L’histoire est connue : quand les politiciens veulent attenter à la démocratie de façon subreptice, ils créent une commission, nomment un rapporteurs ou créent le Conseil supérieur de l’audiovisuel (CSA).
Celui-ci est une autorité publique, chargée de la régulation de l’audiovisuel. Sur son site, il est précisé qu’elle « a pour mission de veiller au respect, par les radios et les télévisions des dispositions de la loi du 30 septembre 1986, dont, en particulier, celles relatives au pluralisme politique ».
Les citoyens peuvent être rassurés, le CSA veille au pluralisme. D’autant mieux que son, président, nommé par le président de la République, est un haut fonctionnaire, censé être d’une neutralité sans faille.
Hélas, ce ‘’grand serviteur de l’Etat’’, comme on le déclarera devant sa tombe quand il décédera, vient de vendre la mèche.
L’homme est madré et il a une longue carrière derrière lui (surtout au service de la droite avec Léotard, Chirac, Macron). Il a accordé un entretien au Monde dans lequel, sans se faire piéger, il donne une bien curieuse définition du pluralisme.
A la question des journalistes sur les critères d’évaluation des temps de parole des candidats à l’élection présidentielle, il répond sans détour : « Nous prendrons pour critères le poids politique de chacune des personnalités en tenant compte des résultats aux précédents scrutins des familles politiques représentées dans cette élection, mais aussi la dynamique de la campagne, l’évolution des sondages d’opinion, etc. »
Il est absolument incroyable que les sondages soient cités parmi les critères d’évaluation des temps de parole quand on sait qu’ils sont souvent manipulés, très souvent erronés et encore plus souvent commandés par les candidats eux-mêmes à des instituts proches.
Quand on sait comment les médias ont utilisés les sondages pour ‘’fabriquer’’ la candidature d’Eric Zemmour, on reste pantois devant la déclaration de M. Maistre.
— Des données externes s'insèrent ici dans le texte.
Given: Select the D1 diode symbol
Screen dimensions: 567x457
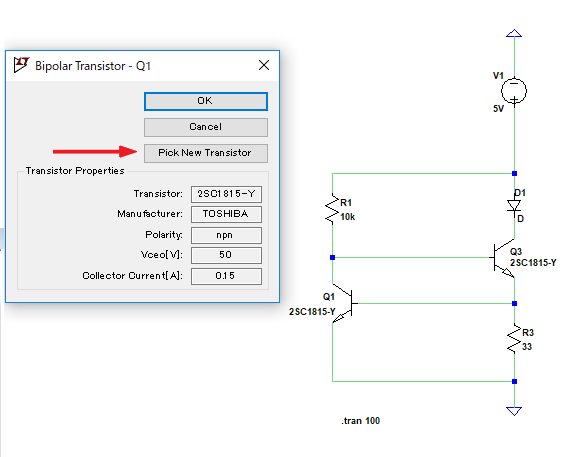Looking at the screenshot, I should click(514, 206).
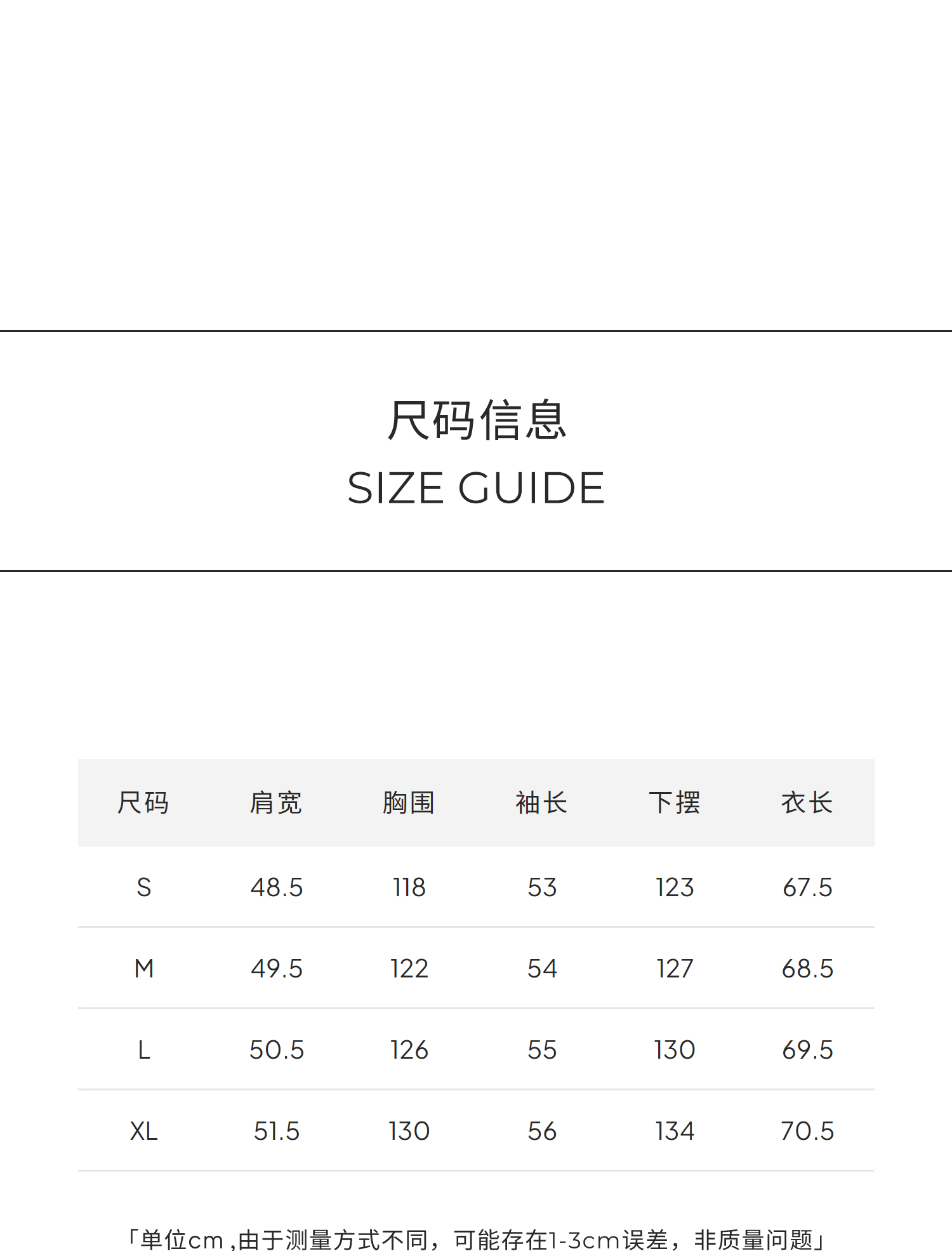952x1251 pixels.
Task: Click the L size row label
Action: (144, 1050)
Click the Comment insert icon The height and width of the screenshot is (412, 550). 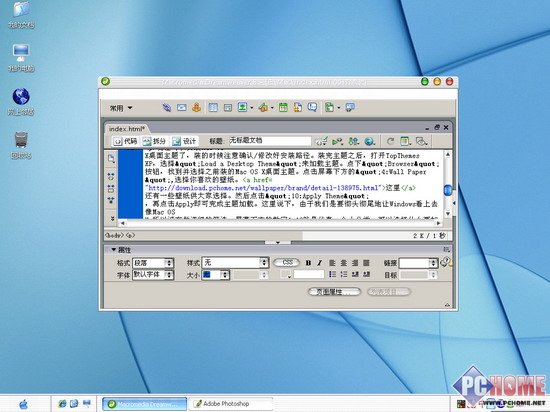(x=312, y=107)
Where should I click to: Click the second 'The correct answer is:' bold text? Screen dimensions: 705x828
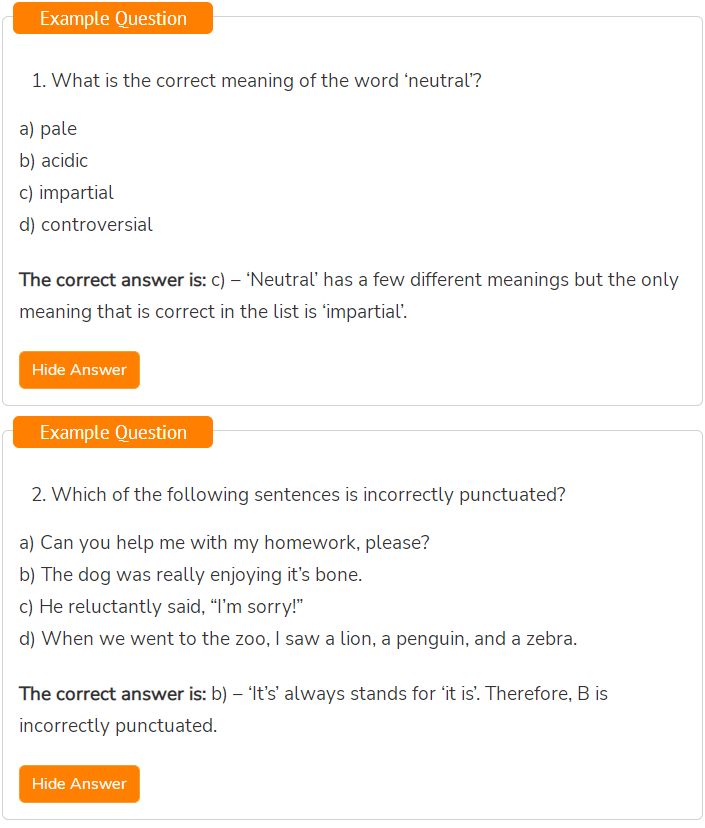[x=112, y=694]
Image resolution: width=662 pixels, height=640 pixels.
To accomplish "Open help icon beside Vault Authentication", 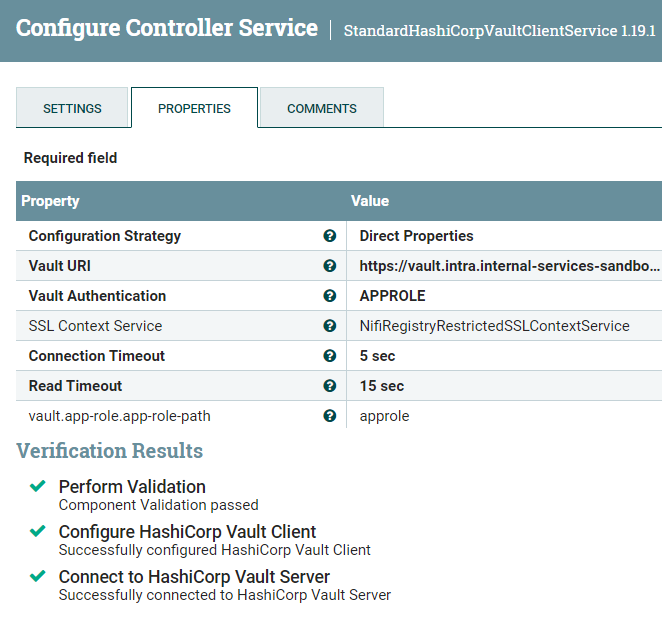I will pyautogui.click(x=330, y=296).
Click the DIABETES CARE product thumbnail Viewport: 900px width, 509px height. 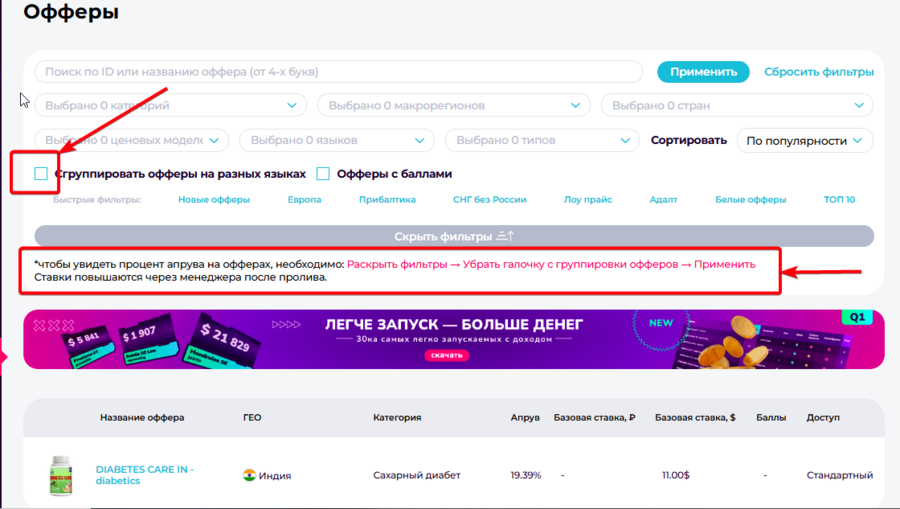point(61,475)
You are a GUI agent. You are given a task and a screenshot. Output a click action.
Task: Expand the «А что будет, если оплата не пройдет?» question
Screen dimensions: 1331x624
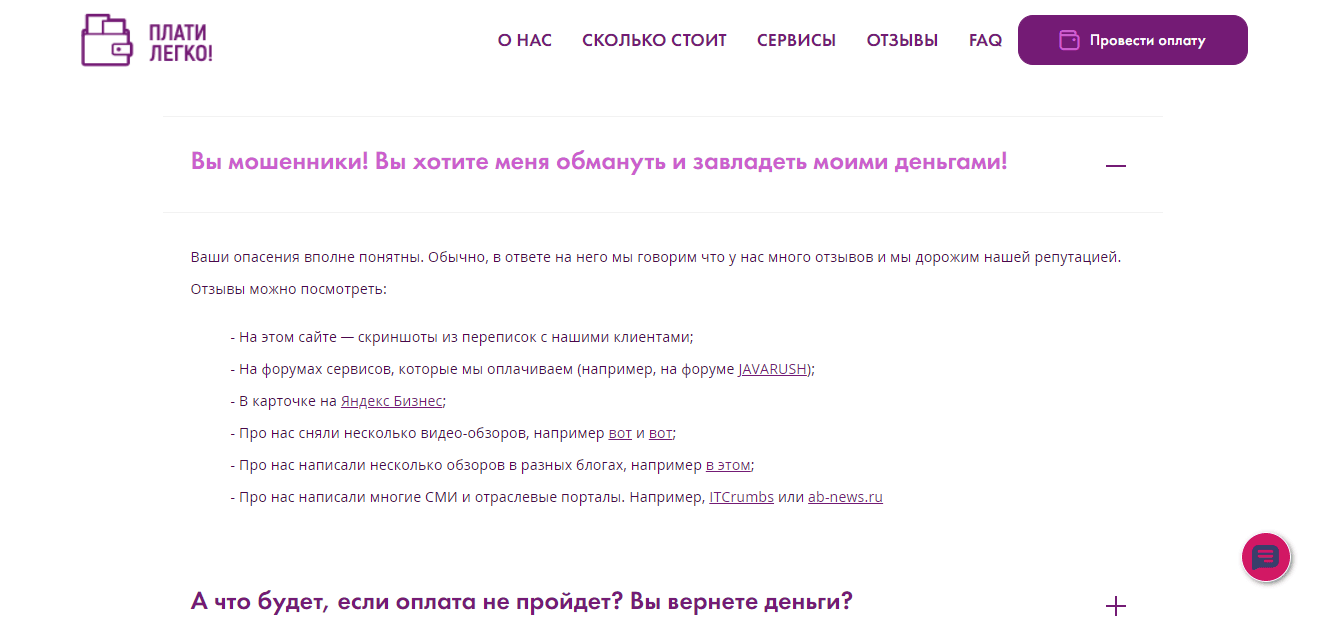click(1114, 604)
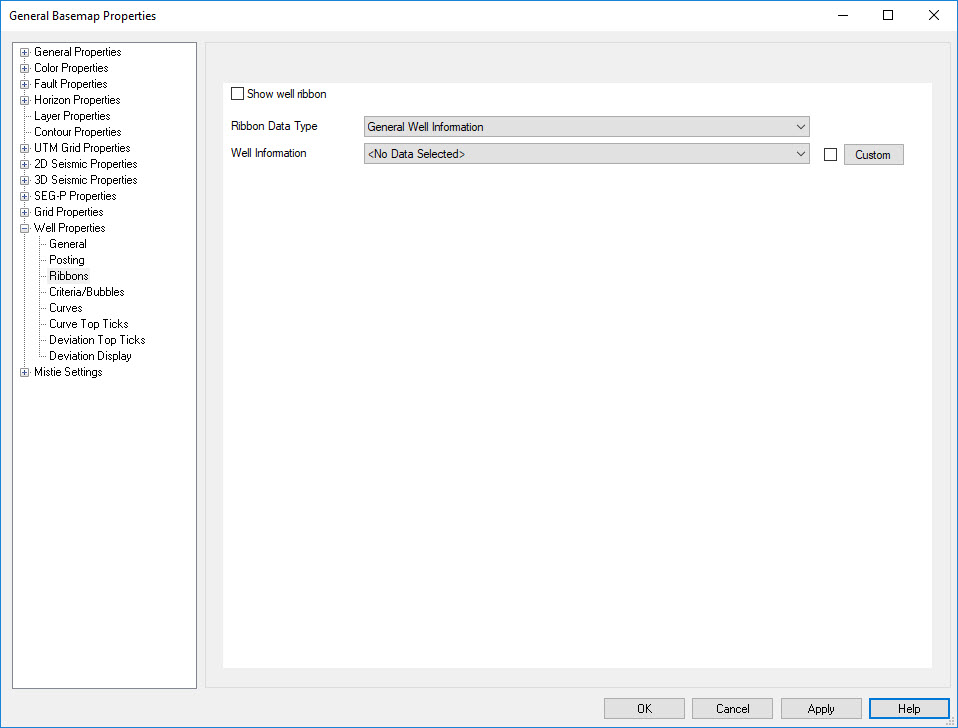Viewport: 958px width, 728px height.
Task: Expand the 3D Seismic Properties node
Action: pos(25,180)
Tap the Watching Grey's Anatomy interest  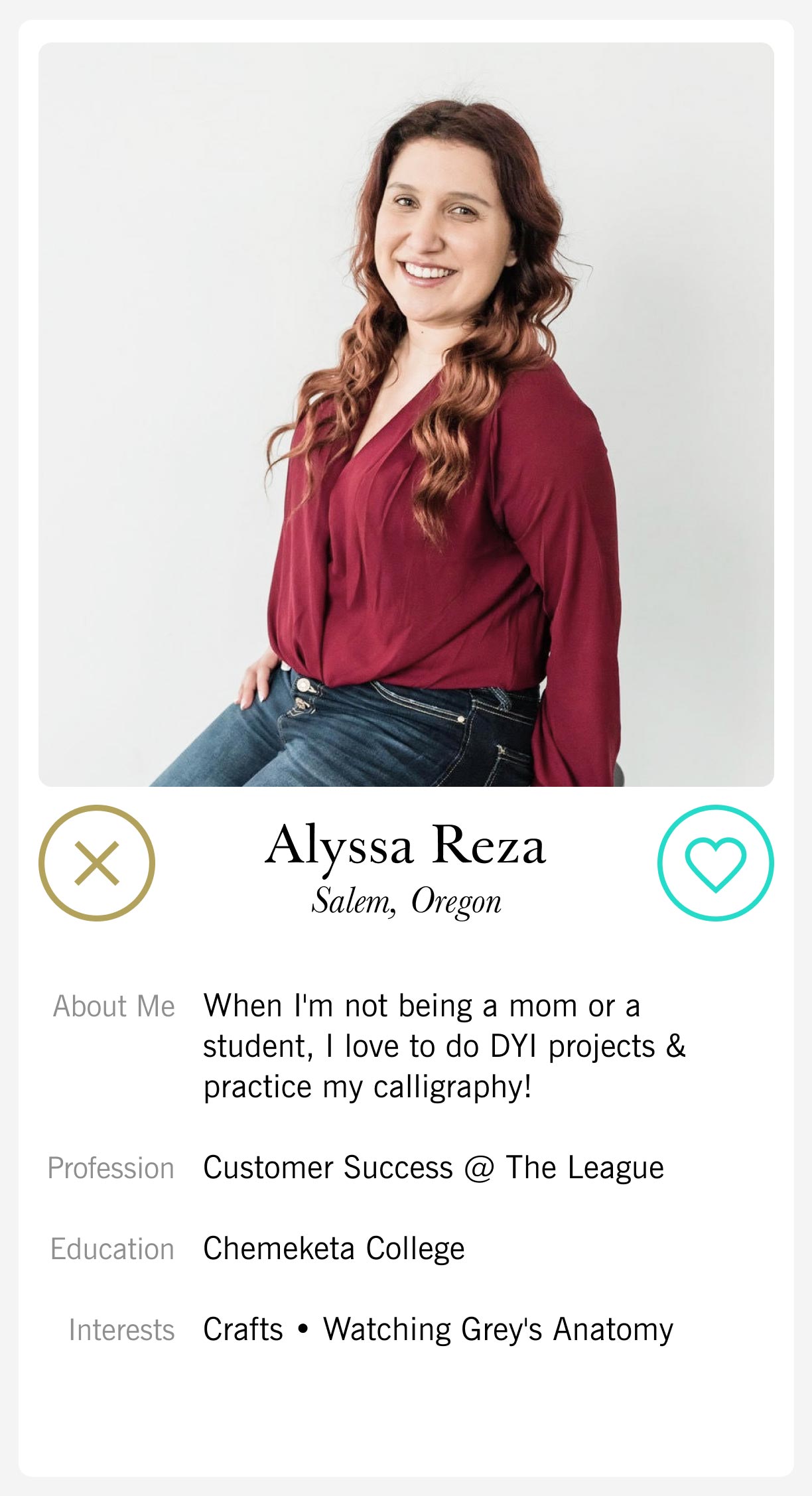[x=498, y=1329]

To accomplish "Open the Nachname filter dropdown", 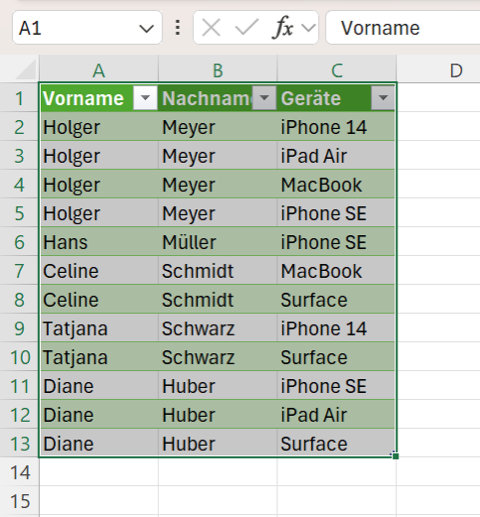I will click(x=264, y=98).
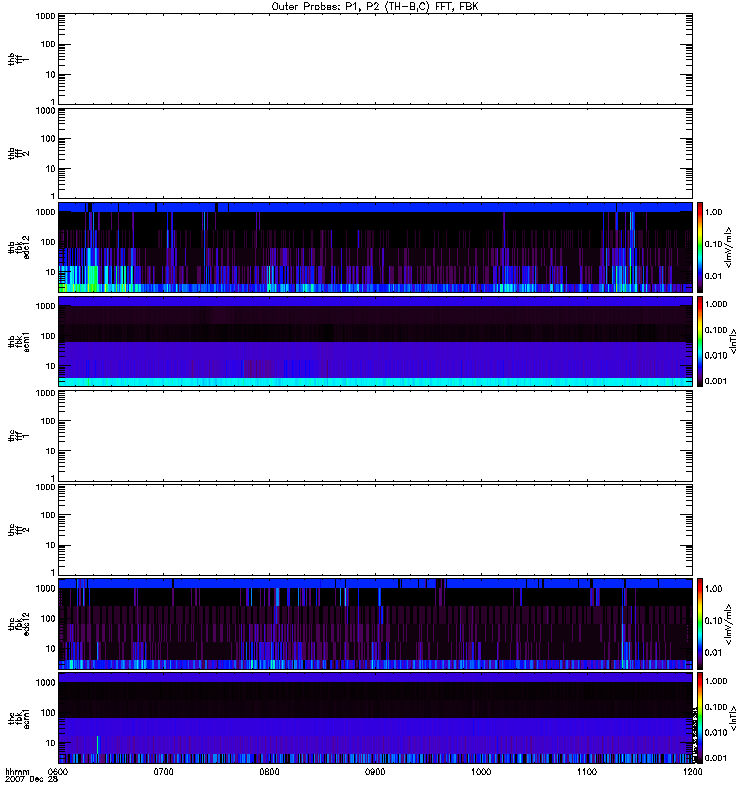750x800 pixels.
Task: Click the 0700 time axis label
Action: [x=164, y=772]
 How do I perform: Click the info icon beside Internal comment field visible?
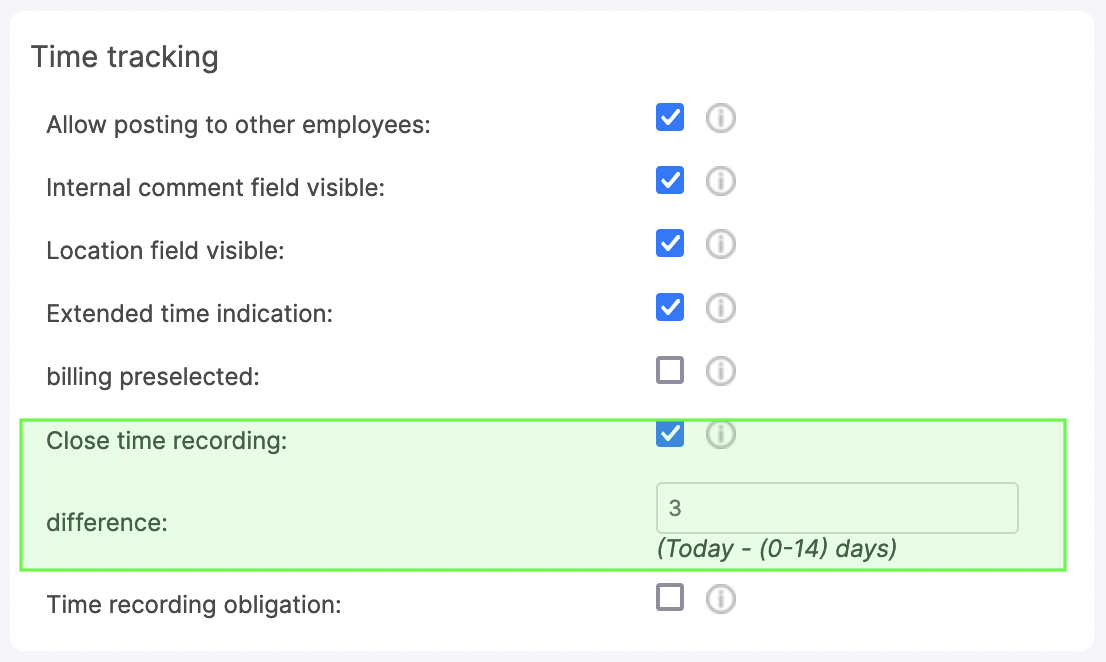click(x=720, y=181)
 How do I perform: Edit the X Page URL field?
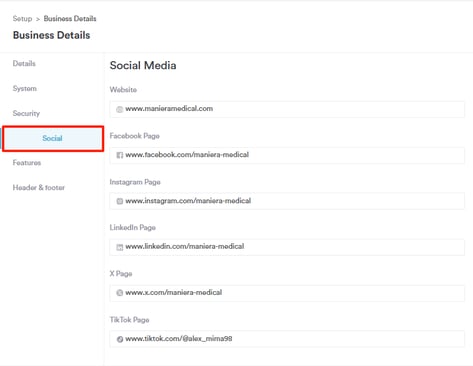click(287, 293)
La profession de journaliste s’est insurgée de l’utilisation outrancière des sondages par leurs médias, au détriment d’un réel travail d’enquête journalistique. Le président du CSA donne raison aux milliardaires qui ont fait main basse sur les médias.
Mais, M. Maistre est allé encore plus loin dans une réponse à une question concernant la chaîne CNews de Vincent Bolloré devenue une chaîne d’opinion ; il a déclaré : « La loi de 1986 consacre la liberté éditoriale des chaînes. Elles peuvent bâtir les programmes et organiser les plateaux qu’elles souhaitent, à condition qu’elles respectent le pluralisme politique. On le voit actuellement : une personnalité peut faire l’objet d’énormément de commentaires, de la part des éditorialistes et des journalistes, quand bien même elle s’exprime peu. Les chaînes sont libres et responsables de leurs choix. »
Le président du CSA a-t-il fait semblant d’oublier que les chaînes sont tenues de respecter les engagements stipulés dans les conventions signées avec le CSA ? On peut le croire ; la convention signée le 27 novembre 2019 par Roch-Olivier Maistre et Serge Nedjar en dresse la liste dans son chapitre 3 et dit notamment « l’éditeur assure le pluralisme de l’expression des courants de pensée et d’opinion (…) respecte les différentes sensibilités politiques, culturelles et religieuses du public (…) L’exigence d’honnêteté s’applique à l’ensemble des programmes (…) L’éditeur s’engage à préserver son indépendance éditoriale, notamment à l’égard des intérêts économiques de ses actionnaires et de ses annonceurs », etc.
Vincent Bolloré a déchiré rageusement la convention ( à iTélé puis à CNews) et Roch-Olivier Maistre n’en a sans doute pas été averti. Il ne lit sans doute pas la presse, ni n’écoute les syndicats de journalistes…
Le CSA avait déjà perdu tout crédit avant cet entretien accordé au Monde ; Roc-Olivier Maistre vient de lui donner le coup de grâce.
En ne réagissant pas aux déclarations du président du CSA, le président de la République et le gouvernement, eux, sont coupables de crime contre la démocratie.